> **To be done**
Copy the records word for word, starting at the line that contains "497x568 pixels." and ending at the last line of the records. Output nothing else.

> **Entries shown**
---------------

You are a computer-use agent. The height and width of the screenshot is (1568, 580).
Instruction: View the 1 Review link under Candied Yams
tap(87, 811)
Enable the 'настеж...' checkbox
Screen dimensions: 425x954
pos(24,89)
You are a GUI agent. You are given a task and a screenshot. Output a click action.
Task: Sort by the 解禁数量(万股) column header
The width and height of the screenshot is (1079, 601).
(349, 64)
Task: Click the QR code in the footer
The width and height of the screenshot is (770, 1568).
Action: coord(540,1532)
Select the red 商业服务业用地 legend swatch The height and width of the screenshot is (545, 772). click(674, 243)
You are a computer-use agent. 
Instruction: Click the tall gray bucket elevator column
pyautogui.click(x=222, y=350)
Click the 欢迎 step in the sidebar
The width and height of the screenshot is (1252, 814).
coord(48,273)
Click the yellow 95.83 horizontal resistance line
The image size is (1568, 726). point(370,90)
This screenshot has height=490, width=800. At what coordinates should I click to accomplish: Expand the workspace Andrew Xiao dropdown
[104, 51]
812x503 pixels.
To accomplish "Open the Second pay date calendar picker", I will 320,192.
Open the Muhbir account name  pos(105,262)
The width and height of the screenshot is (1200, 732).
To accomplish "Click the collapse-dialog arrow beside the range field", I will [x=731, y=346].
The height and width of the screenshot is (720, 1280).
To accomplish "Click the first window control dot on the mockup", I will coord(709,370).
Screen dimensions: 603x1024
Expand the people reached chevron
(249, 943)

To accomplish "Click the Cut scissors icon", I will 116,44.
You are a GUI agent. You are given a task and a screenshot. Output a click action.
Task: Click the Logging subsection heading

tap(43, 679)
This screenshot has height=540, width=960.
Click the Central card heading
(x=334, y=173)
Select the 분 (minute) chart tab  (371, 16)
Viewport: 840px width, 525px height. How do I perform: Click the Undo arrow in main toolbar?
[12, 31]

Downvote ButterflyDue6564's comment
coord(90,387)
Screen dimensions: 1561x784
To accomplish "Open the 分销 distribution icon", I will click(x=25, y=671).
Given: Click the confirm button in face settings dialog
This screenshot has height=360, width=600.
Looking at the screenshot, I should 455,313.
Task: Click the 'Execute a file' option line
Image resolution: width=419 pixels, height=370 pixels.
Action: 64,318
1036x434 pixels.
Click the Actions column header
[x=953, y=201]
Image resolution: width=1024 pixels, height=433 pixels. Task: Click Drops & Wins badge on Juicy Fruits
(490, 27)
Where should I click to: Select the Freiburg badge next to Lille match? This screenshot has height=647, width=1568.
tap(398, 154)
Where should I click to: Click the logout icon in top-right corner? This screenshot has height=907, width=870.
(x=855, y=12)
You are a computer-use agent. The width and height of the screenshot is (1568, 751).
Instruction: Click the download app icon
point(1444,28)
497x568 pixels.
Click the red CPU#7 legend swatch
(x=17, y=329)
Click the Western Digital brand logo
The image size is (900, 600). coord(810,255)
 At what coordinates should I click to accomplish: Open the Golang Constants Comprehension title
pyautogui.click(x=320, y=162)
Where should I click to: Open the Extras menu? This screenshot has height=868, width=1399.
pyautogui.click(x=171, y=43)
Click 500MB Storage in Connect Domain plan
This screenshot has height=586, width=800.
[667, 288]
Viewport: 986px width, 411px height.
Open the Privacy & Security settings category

---------------

> **Written reply**
497x568 pixels.
Click the red CPU#7 legend swatch
(x=17, y=329)
Click the Western Digital brand logo
The image size is (900, 600). coord(810,255)
 At what coordinates should I click to accomplish: Open the Golang Constants Comprehension title
pyautogui.click(x=320, y=162)
Where should I click to: Open the Extras menu? This screenshot has height=868, width=1399.
pyautogui.click(x=171, y=43)
Click 500MB Storage in Connect Domain plan
This screenshot has height=586, width=800.
[667, 288]
Viewport: 986px width, 411px height.
Open the Privacy & Security settings category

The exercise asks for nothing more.